▶ PROBLEM STATEMENT
If pictures appear, leave them out, and return exactly the lines from the one holding "Viewport: 720px width, 410px height." through the last line of the listing below.

▶ PROVIDED MATERIAL
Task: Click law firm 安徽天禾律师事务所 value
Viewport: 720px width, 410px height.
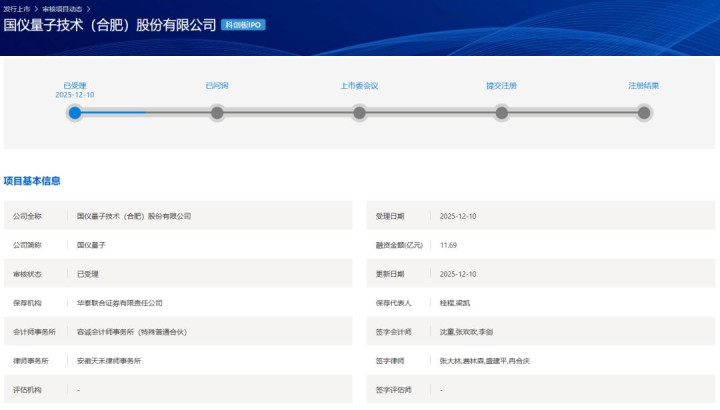Action: point(110,361)
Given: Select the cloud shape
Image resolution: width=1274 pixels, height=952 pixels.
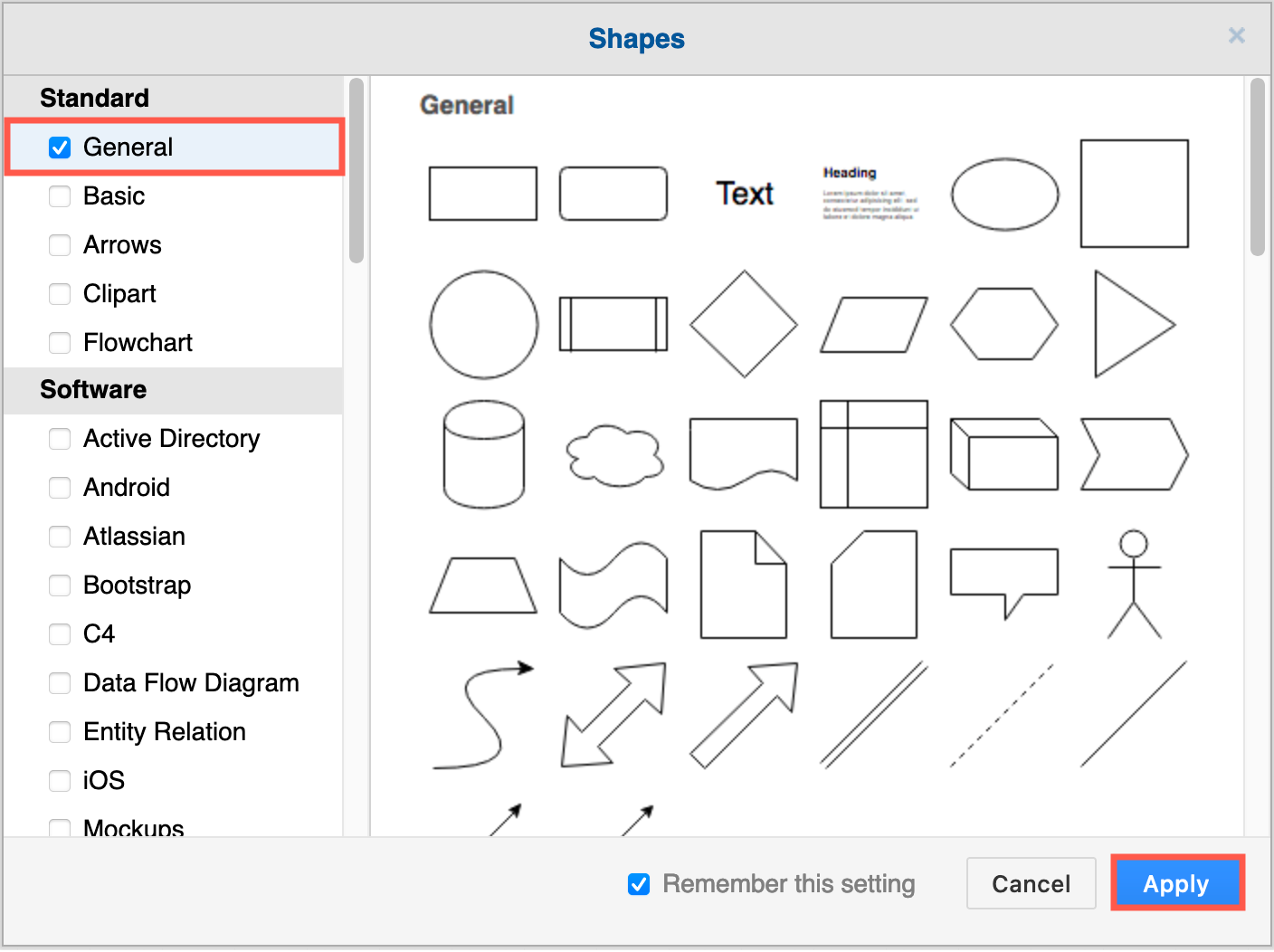Looking at the screenshot, I should coord(614,454).
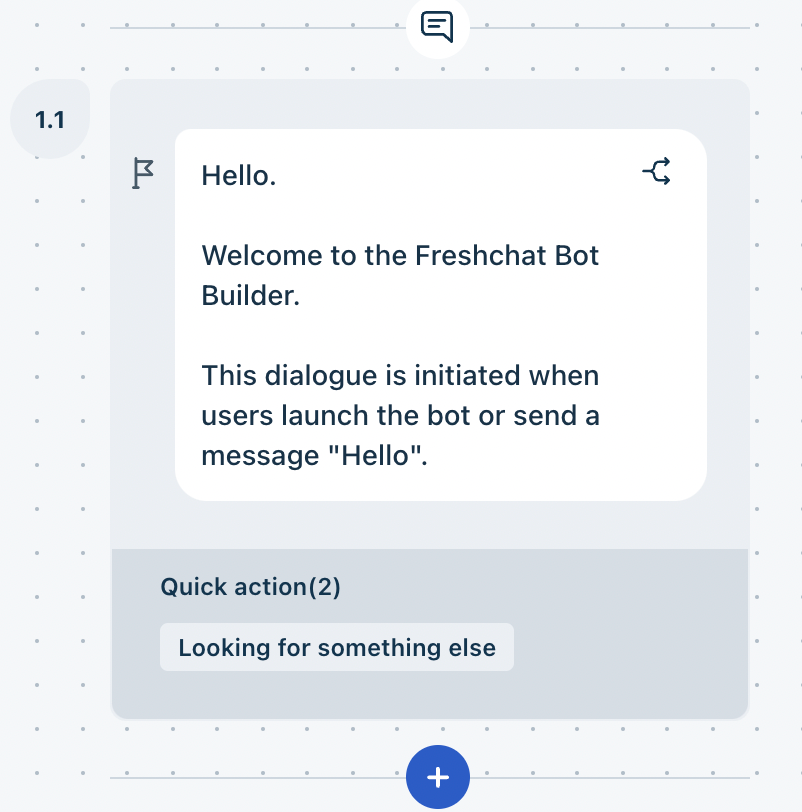Viewport: 802px width, 812px height.
Task: Click the "Looking for something else" quick action
Action: point(337,647)
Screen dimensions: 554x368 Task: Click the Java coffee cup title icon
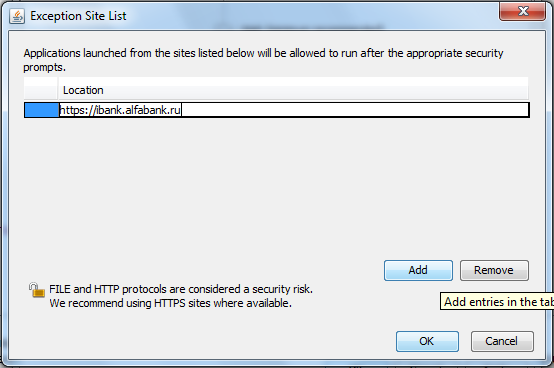17,16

▶ TASK RESPONSE
Viewport: 720px width, 410px height.
Action: point(110,361)
Given: Select the cloud shape
Image resolution: width=1274 pixels, height=952 pixels.
Looking at the screenshot, I should coord(614,454).
Viewport: 802px width, 812px height.
Task: Click the "Looking for something else" quick action
Action: point(337,647)
Screen dimensions: 554x368 Task: Click the Java coffee cup title icon
17,16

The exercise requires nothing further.